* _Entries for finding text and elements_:
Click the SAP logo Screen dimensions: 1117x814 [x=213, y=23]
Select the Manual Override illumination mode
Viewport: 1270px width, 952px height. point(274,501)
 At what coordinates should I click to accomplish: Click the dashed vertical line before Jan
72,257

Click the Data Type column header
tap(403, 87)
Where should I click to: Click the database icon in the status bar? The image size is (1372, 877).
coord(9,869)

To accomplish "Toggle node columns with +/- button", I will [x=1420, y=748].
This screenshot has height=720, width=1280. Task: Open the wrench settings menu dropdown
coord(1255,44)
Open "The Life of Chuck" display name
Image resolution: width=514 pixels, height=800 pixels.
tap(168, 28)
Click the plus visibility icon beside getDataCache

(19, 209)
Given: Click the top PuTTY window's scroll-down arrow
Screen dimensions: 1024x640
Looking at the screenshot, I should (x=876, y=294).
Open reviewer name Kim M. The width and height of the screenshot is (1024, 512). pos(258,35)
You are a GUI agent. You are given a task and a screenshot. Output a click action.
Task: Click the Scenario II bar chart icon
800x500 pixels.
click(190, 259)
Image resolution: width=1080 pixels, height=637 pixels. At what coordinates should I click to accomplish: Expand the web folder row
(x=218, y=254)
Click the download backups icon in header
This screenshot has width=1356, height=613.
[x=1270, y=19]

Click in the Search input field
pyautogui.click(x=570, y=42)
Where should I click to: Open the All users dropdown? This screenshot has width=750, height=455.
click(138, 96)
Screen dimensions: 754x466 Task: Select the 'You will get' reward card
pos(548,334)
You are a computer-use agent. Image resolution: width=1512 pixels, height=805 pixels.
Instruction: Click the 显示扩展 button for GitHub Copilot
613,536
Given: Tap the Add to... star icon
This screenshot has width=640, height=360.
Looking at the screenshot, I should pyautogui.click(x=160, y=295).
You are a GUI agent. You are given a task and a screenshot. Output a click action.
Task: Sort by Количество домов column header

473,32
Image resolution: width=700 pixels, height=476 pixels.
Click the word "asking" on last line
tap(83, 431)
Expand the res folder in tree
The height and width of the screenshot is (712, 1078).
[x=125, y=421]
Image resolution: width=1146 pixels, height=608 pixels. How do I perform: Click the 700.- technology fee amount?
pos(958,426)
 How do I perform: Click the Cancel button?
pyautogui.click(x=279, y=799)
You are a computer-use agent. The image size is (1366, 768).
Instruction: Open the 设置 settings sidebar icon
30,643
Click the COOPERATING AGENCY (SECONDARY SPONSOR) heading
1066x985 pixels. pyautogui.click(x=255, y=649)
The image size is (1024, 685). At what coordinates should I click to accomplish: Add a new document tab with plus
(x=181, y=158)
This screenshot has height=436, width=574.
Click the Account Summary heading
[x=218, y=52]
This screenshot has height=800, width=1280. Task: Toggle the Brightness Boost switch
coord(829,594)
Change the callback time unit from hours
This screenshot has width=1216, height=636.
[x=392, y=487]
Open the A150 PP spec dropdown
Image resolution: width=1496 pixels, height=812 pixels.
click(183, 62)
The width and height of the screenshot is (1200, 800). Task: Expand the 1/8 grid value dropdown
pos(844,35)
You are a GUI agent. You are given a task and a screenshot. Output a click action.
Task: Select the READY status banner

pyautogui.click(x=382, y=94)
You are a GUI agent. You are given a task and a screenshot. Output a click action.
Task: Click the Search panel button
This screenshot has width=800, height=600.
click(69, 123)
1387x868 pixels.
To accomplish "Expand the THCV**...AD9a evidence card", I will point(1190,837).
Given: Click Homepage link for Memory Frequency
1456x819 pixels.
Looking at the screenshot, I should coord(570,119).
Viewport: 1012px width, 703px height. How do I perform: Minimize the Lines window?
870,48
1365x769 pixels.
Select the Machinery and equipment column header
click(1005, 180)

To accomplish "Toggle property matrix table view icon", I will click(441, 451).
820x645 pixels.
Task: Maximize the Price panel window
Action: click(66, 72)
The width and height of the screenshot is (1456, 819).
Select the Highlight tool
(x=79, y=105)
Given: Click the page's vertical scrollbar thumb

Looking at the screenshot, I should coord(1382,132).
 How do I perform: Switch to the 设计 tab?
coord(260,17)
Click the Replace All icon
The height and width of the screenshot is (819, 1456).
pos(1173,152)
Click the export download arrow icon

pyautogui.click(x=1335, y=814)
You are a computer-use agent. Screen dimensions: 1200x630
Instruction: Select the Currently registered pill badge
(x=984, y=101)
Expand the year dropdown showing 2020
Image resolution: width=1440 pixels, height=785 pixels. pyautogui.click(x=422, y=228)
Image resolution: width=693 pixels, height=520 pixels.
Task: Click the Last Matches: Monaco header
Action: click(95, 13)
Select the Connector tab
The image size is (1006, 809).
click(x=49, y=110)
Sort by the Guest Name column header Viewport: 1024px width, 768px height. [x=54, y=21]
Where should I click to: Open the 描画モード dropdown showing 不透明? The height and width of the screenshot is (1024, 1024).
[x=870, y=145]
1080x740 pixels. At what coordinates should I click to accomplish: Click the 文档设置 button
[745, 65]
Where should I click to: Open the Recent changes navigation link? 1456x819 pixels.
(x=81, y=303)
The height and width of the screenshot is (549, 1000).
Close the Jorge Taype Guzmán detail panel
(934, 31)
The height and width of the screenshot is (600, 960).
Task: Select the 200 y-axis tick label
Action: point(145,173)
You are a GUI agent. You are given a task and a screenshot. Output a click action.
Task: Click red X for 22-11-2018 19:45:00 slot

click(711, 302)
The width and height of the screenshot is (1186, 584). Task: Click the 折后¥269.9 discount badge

* _GIVEN REQUEST_:
Gather every line of the material above that contains the string "resolution". Letter case counts.

* _SOLUTION FOR THIS EXERCISE_:
Image resolution: width=514 pixels, height=800 pixels.
Image resolution: width=1080 pixels, height=637 pixels. At what coordinates should I click to accomplish: Expand the web folder row
You are a computer-use agent. Image resolution: width=1512 pixels, height=805 pixels.
Image resolution: width=700 pixels, height=476 pixels.
Image resolution: width=1146 pixels, height=608 pixels. How do I perform: Click the 700.- technology fee amount?
Image resolution: width=1496 pixels, height=812 pixels.
Image resolution: width=1440 pixels, height=785 pixels. pyautogui.click(x=422, y=228)
Image resolution: width=693 pixels, height=520 pixels.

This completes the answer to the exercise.